Matahari yang terbit dari sebelah timur tanpa mendung
mengumumkan kedatangan sebuah pagi yang baru. Semesta alam menghirup angin pagi
yang sepoi-sepoi, dan orang-orang mukmin pun melihat keagungan Allah pada
makhluknya.
Keagungan tersebut adalah
matahari yang terbit dengan sinar keemasannya yang hampir-hampir merenggut
pengihatan, setelah sebelumnya pada waktu malam tidak terlihat karena
berada di belahan bumi yang lain.
Juga langit yang cerah seolah
sedang membanggakan kebiruannya yang tak tercampuri awan; serta suara-suara
burung yang memenuhi setiap tempat di kebun seorang Syaikh yang shalih,
yaitu Syaikh ‘Abdullah.
Kebun milik Syaikh dipenuhi oleh berbagai kebaikan berupa buah-buahan yang menghiasi ranting-ranting pohon, sehingga kebun Syaikh menjadi seperti salah satu surga Allah di muka bumi.
Kebun milik Syaikh dipenuhi oleh berbagai kebaikan berupa buah-buahan yang menghiasi ranting-ranting pohon, sehingga kebun Syaikh menjadi seperti salah satu surga Allah di muka bumi.
Oeh karena itulah, penduduk
Dharawan menamakan kebun itu dengan sebutan ‘surga’. Sungguh, kebun itu
benar-benar telah menjadi salah satu surga, sebab Syaikh yang shalih telah
bekerja keras untuk menyemai dan menanam pepohonannya. Dia juga merawat tanaman
dan pohon buah-buahan itu hingga pohon itu menghasilkan buahnya pada setiap
musim.
Syaikh Shalih tak lain hanyalah
seorang mukmin yang mengetahui hak-hak Allah pada harta, buah-buahan, dan
tanam-tanamannya. Setiap masa panen tiba, dia selalu mengeluarkan hak Allah
berupa zakat dari buah-buahan kebunnya yang seperti surga, sehingga kebunnya
itu menjadi berkah dan dengan izin Allah dapat menghasilkan buahnya
berlipat-lipat. Orang-orang fakir dan miskin yang ada di kota itu kemudian
memakannya, sehngga kebun tersebut menjadi surga bagi orang-orang fakir disana.

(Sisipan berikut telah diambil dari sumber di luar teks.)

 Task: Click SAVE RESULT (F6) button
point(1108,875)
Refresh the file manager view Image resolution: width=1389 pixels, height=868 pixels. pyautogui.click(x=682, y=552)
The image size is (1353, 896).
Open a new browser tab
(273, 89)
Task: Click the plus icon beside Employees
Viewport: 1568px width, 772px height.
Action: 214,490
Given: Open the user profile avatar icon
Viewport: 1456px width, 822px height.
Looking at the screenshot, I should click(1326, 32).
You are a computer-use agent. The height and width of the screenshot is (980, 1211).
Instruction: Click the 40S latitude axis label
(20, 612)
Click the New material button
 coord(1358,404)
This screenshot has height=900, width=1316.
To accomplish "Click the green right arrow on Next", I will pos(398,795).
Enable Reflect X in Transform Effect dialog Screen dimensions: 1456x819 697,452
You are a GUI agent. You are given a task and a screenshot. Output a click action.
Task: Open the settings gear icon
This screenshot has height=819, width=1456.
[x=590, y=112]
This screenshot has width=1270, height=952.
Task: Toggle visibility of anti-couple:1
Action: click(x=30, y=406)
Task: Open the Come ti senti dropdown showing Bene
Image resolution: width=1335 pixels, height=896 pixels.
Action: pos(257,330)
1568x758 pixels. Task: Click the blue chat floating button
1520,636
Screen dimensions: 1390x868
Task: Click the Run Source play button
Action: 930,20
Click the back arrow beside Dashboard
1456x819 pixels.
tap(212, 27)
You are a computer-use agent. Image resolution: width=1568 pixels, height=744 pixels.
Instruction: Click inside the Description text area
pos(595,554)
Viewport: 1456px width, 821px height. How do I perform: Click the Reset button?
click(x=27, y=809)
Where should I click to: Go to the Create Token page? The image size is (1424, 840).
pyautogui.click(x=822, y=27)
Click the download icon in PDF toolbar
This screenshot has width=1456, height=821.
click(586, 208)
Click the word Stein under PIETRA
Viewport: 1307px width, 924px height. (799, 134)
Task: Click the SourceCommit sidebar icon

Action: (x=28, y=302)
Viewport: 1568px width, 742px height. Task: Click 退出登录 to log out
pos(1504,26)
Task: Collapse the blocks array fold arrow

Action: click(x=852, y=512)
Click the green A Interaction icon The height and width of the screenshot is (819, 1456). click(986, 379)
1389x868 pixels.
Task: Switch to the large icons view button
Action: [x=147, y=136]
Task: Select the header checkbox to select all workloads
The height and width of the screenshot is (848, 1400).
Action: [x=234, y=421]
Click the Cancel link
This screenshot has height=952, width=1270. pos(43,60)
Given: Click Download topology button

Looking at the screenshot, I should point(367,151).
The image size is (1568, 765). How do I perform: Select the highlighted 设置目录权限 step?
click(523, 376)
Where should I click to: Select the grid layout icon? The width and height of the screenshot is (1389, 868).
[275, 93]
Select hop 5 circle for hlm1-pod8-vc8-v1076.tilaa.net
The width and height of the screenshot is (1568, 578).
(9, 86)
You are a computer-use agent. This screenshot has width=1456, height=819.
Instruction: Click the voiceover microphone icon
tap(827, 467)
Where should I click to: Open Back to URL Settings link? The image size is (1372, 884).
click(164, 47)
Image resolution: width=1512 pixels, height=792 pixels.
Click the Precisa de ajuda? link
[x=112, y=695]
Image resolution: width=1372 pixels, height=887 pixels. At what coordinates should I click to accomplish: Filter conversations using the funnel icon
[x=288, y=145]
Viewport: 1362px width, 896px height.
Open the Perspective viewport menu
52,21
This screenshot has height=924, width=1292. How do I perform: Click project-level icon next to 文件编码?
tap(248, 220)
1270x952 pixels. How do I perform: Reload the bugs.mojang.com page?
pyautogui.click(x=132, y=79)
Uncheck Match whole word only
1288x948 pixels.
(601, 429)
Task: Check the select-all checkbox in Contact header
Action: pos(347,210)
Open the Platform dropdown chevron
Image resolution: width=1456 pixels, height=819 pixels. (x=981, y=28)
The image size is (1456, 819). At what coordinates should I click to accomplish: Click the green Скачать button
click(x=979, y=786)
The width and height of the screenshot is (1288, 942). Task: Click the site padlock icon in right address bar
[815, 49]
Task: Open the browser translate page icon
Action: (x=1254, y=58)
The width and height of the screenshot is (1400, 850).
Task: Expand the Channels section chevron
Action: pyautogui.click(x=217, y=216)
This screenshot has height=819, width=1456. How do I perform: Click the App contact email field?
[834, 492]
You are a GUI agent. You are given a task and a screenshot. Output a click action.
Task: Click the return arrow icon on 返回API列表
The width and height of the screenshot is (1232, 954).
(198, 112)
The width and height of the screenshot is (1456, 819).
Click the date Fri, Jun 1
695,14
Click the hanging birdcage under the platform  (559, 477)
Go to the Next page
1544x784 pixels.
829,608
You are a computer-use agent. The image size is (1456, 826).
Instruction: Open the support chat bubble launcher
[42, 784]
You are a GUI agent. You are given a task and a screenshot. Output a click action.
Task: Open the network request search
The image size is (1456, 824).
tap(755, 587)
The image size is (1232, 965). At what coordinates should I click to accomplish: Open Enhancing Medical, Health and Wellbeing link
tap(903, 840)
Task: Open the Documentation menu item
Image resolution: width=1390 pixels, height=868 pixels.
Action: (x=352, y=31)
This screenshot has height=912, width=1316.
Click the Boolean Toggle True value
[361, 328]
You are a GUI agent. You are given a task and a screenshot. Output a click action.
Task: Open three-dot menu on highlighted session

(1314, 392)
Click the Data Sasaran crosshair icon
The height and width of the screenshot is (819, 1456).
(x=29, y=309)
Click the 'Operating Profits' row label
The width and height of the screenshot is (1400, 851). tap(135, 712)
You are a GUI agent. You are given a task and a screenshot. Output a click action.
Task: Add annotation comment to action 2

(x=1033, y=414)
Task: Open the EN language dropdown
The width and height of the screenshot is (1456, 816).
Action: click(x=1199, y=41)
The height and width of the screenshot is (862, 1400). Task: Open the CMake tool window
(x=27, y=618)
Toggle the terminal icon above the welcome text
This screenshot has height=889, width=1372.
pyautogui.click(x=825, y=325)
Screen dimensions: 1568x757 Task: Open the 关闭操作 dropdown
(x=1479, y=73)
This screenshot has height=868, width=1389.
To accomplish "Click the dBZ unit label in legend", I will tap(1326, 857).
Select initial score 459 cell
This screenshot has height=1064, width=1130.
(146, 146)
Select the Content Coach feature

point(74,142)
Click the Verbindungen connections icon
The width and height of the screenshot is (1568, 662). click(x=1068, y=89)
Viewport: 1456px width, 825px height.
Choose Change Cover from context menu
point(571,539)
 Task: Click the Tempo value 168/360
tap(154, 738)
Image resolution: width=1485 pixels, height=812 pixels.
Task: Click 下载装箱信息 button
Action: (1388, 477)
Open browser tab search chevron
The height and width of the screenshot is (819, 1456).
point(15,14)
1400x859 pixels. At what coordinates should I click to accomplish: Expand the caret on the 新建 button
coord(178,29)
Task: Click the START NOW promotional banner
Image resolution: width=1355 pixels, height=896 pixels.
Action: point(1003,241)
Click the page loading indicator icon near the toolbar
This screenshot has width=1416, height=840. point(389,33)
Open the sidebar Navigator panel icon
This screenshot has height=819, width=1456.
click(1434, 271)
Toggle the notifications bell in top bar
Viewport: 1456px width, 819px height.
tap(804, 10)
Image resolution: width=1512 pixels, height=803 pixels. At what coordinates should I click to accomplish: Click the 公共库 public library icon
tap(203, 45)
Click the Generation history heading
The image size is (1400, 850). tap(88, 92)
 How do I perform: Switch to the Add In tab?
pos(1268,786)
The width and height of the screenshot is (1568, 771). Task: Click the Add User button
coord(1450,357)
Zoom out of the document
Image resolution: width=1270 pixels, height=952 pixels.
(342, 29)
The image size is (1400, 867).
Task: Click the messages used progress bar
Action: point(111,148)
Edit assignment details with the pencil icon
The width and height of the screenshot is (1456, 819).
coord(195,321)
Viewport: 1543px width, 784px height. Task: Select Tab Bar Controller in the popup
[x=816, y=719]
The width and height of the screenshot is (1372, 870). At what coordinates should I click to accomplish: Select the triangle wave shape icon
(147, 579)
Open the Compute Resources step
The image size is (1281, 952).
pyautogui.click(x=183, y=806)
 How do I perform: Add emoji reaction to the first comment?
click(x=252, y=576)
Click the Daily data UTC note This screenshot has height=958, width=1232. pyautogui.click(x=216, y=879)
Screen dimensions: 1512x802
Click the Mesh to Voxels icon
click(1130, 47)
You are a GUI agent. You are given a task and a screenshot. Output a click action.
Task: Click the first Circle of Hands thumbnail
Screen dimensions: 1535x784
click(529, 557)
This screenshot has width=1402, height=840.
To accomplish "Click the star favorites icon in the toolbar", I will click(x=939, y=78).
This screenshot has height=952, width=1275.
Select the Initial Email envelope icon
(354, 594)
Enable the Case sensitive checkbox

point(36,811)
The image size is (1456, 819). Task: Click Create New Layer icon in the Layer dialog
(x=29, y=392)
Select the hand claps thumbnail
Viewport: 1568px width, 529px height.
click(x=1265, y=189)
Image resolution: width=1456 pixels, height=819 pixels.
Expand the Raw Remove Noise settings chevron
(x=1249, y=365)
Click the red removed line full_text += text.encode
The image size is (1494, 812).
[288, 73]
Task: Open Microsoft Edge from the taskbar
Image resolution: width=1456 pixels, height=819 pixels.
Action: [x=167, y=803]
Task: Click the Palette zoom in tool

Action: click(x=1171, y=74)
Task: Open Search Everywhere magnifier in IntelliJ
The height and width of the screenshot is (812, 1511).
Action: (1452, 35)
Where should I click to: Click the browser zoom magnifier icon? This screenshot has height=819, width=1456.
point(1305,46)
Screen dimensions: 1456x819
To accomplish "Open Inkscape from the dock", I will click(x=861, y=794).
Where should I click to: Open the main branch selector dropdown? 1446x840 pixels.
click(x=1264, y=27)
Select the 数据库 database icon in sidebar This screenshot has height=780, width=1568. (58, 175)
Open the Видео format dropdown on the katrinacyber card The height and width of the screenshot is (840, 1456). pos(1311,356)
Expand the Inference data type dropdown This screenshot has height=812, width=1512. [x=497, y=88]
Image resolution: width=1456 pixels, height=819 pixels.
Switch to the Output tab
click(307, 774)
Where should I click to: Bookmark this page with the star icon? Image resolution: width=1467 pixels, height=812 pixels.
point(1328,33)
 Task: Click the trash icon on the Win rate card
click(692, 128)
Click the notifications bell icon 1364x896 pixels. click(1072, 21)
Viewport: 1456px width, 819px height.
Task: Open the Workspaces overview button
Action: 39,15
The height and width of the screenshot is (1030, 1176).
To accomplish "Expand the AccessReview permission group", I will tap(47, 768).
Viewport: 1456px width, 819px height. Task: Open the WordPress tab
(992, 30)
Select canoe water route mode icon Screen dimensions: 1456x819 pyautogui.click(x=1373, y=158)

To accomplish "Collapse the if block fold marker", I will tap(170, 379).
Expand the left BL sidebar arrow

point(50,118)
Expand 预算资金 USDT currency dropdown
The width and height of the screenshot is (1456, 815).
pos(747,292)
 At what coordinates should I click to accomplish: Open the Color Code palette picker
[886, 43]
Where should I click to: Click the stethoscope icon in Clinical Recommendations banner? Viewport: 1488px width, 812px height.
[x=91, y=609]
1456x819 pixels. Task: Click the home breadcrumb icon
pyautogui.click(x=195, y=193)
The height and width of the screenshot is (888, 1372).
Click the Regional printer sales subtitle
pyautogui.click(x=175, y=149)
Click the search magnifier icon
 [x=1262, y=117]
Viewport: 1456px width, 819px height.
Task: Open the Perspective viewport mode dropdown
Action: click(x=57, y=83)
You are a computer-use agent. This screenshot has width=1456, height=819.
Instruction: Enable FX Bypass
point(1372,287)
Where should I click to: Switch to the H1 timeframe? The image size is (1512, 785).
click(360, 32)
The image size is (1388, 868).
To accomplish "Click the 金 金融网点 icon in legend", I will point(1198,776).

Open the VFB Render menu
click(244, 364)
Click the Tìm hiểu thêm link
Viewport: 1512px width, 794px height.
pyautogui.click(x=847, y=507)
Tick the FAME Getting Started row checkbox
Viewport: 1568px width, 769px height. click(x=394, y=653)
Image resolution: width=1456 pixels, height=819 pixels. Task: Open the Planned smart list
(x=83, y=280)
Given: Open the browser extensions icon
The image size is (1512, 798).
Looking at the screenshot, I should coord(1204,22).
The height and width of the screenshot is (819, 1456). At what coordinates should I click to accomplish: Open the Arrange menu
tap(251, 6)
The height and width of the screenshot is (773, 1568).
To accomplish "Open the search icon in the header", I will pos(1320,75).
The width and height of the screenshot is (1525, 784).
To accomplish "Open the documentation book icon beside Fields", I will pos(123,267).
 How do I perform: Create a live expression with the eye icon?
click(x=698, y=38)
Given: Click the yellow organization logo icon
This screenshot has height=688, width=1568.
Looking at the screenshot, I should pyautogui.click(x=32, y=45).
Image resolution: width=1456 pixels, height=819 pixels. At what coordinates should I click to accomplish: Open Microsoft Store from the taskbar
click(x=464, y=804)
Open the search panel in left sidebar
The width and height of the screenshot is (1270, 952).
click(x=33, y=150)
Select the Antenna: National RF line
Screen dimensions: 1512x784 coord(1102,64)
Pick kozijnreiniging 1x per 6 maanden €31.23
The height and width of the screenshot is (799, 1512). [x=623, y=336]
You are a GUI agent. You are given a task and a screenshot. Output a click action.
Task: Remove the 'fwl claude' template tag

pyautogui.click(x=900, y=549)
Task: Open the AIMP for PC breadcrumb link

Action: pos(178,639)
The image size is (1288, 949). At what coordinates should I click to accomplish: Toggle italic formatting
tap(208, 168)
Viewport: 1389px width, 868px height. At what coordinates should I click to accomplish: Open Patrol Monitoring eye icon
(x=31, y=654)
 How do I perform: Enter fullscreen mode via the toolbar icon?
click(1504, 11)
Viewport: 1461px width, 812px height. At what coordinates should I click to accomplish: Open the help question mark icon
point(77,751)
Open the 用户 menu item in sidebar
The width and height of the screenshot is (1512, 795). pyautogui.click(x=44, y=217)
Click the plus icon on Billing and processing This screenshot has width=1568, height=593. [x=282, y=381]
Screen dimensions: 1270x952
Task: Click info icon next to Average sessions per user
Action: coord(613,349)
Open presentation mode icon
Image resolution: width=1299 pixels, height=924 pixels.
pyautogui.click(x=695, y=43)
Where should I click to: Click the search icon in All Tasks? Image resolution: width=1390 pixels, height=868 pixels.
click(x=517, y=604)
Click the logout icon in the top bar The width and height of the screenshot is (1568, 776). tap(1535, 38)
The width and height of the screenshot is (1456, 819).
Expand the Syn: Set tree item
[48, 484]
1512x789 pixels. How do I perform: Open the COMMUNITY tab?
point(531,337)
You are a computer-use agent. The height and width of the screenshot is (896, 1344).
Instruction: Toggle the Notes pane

Mereka dapat bersenang-senang sembari makan hasil buah-buahannya yang baik.
Mereka hidup bahagia di ‘surga’ Syaikh shalih, dan dia pun hidup dengan penuh
keridhaan atas karunia yang telah Allah berikan kepadanya berupa rizqi yang
baik lagi luas.
Disana tidak ada yang
mengkhawatirkan atau mencemaskan sang Syaikh dalam kehidupannya, kecuali sikap
beberapa anaknya yang sering menentangnya dalam hal zakat dan mengeluarkan
shadaqah kepada orang-orang fakir. Namun demikian, Syaikh selalu berharap
mereka diberi petunjuk oleh Allah Subhanahu wa Ta’ala.
Ketiga orang anak Syaikh
‘Abdullah berkumpul saat ayah mereka sedang berada di luar rumah. Tanda-tanda
kemarahan dan ketidak setujuan tampak pada mereka terhadap semua yang dilakukan
oleh ayah mereka, setelah dia mengeluarkan zakat tanam-tanaman dan memberikannya
kepada orang-orang fakir.
Anak yang sulung berkata:
“Apa yang
dilakukan oleh ayah kita dengan sedekahh yang di keluarkannya itu?”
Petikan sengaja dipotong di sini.